EXERCISE DESCRIPTION: Convert the material below, from the line with "March 3, 2024 (262, 2312)" through the line with "January 21, 2024 (420, 2299)" (both included), into a Markdown table with the columns Row and Line, skipping any blank lines.
— Start SOURCE DATA —
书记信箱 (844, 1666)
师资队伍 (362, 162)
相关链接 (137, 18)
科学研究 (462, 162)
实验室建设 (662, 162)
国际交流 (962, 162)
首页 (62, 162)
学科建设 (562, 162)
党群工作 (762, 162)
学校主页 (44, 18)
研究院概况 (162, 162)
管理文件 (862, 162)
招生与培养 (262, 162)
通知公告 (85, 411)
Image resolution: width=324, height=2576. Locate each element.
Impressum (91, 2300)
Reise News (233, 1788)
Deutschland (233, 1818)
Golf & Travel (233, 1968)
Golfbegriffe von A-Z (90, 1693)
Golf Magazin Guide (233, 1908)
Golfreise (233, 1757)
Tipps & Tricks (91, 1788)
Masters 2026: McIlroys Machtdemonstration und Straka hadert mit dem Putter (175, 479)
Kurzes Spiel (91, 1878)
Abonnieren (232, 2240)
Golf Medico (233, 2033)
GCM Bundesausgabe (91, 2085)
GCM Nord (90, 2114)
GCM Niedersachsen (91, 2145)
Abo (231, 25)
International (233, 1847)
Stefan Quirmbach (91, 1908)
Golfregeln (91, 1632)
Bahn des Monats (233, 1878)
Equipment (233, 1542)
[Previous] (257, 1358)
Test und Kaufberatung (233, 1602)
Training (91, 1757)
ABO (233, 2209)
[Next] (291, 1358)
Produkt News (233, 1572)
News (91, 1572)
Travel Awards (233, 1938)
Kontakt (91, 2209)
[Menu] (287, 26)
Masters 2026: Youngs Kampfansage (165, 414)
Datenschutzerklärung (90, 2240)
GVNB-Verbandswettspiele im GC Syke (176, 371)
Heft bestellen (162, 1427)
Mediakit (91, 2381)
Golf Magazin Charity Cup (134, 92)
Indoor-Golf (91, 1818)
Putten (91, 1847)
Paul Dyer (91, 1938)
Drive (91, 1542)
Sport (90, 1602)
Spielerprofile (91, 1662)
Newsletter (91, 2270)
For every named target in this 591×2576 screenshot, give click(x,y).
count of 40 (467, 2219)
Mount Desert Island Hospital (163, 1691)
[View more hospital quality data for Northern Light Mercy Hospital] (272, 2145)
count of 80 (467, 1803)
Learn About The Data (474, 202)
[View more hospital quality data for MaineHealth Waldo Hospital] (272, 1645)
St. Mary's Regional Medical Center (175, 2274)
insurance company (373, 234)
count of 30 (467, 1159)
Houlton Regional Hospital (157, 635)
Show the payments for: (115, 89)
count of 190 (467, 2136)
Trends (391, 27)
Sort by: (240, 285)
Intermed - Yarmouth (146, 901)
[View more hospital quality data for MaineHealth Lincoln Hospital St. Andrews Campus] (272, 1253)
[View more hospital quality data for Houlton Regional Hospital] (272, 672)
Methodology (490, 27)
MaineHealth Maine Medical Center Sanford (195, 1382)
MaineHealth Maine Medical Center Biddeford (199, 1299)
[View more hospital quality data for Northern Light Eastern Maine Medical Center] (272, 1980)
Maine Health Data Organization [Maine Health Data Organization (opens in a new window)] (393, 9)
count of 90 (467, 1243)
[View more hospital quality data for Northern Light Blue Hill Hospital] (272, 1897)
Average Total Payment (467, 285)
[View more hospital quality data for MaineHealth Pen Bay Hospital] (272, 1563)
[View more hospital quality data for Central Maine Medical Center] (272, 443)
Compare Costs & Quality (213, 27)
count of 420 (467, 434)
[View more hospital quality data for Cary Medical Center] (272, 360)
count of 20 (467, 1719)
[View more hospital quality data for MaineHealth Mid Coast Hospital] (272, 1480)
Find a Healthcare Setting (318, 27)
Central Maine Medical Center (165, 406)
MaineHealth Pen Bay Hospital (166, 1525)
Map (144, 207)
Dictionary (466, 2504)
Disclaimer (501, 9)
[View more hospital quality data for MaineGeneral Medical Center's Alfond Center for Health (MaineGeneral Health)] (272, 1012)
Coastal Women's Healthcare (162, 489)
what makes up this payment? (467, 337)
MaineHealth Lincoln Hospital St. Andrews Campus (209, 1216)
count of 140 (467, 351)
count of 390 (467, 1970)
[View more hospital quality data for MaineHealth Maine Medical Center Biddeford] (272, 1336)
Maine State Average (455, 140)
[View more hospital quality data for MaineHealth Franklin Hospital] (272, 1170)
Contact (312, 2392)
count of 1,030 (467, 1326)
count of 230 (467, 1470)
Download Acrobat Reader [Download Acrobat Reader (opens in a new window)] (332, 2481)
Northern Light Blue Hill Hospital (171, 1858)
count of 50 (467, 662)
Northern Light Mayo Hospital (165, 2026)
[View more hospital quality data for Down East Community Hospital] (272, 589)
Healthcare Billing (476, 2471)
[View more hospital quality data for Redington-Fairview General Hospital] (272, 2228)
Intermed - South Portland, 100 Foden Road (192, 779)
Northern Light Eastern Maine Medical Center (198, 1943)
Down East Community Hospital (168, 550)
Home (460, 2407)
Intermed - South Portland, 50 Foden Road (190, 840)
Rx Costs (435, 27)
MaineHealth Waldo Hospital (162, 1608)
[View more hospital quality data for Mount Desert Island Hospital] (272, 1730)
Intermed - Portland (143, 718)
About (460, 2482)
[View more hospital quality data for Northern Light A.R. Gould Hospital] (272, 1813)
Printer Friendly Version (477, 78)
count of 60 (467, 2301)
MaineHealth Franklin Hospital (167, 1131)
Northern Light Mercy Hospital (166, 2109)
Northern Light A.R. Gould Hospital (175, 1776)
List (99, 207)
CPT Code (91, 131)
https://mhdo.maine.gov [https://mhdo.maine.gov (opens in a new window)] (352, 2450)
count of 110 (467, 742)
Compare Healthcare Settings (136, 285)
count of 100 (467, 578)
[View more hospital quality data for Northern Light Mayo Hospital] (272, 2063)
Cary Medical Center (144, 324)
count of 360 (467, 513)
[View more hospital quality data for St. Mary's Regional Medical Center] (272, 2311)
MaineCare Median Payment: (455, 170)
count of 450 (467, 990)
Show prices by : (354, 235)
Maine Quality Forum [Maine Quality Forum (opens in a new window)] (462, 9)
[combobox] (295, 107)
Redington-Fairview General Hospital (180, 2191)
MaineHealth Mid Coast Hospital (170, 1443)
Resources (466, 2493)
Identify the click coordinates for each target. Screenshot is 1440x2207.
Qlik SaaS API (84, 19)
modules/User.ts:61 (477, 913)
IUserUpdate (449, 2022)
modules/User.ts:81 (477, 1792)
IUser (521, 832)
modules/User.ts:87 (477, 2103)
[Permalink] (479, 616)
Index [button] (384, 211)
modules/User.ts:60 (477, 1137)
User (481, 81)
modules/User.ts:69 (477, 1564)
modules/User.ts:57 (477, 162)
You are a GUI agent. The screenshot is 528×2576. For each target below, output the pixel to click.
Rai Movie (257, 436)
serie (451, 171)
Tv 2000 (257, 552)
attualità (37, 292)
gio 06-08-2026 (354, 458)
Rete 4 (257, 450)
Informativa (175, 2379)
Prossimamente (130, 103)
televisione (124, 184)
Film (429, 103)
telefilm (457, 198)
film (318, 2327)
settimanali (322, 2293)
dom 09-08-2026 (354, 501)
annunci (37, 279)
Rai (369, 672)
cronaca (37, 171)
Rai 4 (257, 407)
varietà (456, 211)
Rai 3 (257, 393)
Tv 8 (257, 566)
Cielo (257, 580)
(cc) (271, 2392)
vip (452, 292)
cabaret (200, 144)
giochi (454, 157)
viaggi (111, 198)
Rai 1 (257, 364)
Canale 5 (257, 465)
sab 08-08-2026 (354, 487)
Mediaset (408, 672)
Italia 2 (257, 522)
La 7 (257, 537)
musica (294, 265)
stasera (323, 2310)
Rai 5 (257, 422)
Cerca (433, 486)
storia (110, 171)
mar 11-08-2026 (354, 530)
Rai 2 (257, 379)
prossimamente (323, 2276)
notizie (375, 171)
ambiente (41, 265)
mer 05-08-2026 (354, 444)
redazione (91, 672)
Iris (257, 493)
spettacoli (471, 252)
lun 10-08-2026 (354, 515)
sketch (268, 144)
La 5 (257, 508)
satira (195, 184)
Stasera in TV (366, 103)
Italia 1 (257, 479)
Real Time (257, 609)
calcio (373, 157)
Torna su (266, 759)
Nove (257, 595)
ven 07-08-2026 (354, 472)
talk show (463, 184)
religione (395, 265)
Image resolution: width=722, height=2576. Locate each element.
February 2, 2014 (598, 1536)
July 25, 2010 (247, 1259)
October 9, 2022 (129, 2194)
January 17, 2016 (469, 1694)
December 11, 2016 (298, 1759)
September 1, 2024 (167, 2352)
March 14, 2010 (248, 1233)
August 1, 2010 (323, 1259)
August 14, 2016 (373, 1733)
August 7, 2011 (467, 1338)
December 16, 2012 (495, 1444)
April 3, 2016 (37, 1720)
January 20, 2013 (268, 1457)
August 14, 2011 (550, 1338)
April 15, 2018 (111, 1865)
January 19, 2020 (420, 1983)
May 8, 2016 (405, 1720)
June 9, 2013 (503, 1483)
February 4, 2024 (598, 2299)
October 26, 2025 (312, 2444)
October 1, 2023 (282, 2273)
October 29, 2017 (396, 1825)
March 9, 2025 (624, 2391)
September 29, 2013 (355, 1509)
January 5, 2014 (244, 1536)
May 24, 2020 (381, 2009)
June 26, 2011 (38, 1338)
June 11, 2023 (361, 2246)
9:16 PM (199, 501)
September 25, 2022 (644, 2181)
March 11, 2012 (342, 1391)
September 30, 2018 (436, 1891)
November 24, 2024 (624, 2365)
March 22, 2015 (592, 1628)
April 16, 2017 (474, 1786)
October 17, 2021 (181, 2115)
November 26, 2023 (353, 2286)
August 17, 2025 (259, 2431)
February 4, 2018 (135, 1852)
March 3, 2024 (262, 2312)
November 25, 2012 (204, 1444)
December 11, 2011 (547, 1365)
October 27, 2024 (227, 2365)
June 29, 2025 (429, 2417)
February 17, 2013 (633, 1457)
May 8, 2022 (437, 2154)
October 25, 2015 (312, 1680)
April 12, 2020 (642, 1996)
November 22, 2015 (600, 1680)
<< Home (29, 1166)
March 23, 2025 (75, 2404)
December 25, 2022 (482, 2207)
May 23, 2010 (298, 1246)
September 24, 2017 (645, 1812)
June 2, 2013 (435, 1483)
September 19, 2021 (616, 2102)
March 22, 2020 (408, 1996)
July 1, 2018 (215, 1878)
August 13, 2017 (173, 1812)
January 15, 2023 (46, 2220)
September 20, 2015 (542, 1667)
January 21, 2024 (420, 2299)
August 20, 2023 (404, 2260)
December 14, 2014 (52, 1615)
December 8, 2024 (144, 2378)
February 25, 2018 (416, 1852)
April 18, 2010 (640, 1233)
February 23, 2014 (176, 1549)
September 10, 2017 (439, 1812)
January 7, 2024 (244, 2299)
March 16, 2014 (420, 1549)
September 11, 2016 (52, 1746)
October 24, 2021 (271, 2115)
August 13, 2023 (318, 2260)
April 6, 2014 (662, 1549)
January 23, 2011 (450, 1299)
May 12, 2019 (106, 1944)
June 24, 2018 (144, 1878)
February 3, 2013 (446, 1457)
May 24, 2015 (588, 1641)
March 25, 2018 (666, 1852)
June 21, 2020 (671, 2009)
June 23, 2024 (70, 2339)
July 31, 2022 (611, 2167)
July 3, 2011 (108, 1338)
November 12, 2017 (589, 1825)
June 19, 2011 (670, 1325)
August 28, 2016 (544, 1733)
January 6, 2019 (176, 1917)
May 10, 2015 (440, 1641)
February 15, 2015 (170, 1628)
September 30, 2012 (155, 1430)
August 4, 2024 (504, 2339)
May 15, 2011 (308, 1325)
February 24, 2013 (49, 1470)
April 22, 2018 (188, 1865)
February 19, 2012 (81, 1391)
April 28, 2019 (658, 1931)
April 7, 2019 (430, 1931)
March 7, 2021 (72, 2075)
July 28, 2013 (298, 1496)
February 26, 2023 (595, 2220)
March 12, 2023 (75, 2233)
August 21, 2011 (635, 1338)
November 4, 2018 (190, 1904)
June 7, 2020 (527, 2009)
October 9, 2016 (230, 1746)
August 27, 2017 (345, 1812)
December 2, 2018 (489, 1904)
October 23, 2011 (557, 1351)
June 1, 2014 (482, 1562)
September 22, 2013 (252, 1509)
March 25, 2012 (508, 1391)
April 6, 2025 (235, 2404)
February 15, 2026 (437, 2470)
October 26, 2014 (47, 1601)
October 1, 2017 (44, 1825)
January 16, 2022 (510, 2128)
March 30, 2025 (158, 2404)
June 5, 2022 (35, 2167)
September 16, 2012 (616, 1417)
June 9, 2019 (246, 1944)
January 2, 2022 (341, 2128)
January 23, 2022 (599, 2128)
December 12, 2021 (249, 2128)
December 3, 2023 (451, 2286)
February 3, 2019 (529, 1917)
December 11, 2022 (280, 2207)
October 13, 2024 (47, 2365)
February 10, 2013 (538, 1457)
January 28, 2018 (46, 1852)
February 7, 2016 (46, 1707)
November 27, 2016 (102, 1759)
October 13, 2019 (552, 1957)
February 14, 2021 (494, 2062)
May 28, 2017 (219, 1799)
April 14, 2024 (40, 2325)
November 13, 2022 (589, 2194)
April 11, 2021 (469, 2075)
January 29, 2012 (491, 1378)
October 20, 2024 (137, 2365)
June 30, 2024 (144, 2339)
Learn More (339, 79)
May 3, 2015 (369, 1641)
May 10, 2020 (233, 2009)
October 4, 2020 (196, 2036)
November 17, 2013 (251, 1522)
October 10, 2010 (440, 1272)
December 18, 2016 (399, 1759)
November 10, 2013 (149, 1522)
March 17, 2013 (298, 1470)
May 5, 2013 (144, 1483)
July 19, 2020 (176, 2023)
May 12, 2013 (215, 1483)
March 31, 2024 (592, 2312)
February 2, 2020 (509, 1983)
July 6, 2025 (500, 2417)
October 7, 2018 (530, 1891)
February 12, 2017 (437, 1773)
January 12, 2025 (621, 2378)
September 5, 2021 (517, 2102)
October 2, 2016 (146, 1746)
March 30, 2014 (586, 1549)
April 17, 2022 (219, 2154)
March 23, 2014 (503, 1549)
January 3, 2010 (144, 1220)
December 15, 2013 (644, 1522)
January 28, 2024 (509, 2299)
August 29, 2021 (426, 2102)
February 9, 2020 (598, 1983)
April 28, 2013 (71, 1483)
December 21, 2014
— End SOURCE DATA —
TASK SOLUTION:
| Row | Line |
|---|---|
| 1 | March 3, 2024 (262, 2312) |
| 2 | November 25, 2012 (204, 1444) |
| 3 | December 11, 2011 (547, 1365) |
| 4 | October 27, 2024 (227, 2365) |
| 5 | June 29, 2025 (429, 2417) |
| 6 | February 17, 2013 (633, 1457) |
| 7 | May 8, 2022 (437, 2154) |
| 8 | October 25, 2015 (312, 1680) |
| 9 | April 12, 2020 (642, 1996) |
| 10 | November 22, 2015 (600, 1680) |
| 11 | << Home (29, 1166) |
| 12 | March 23, 2025 (75, 2404) |
| 13 | December 25, 2022 (482, 2207) |
| 14 | May 23, 2010 (298, 1246) |
| 15 | September 24, 2017 (645, 1812) |
| 16 | June 2, 2013 (435, 1483) |
| 17 | September 19, 2021 (616, 2102) |
| 18 | March 22, 2020 (408, 1996) |
| 19 | July 1, 2018 (215, 1878) |
| 20 | August 13, 2017 (173, 1812) |
| 21 | January 15, 2023 (46, 2220) |
| 22 | September 20, 2015 (542, 1667) |
| 23 | January 21, 2024 (420, 2299) |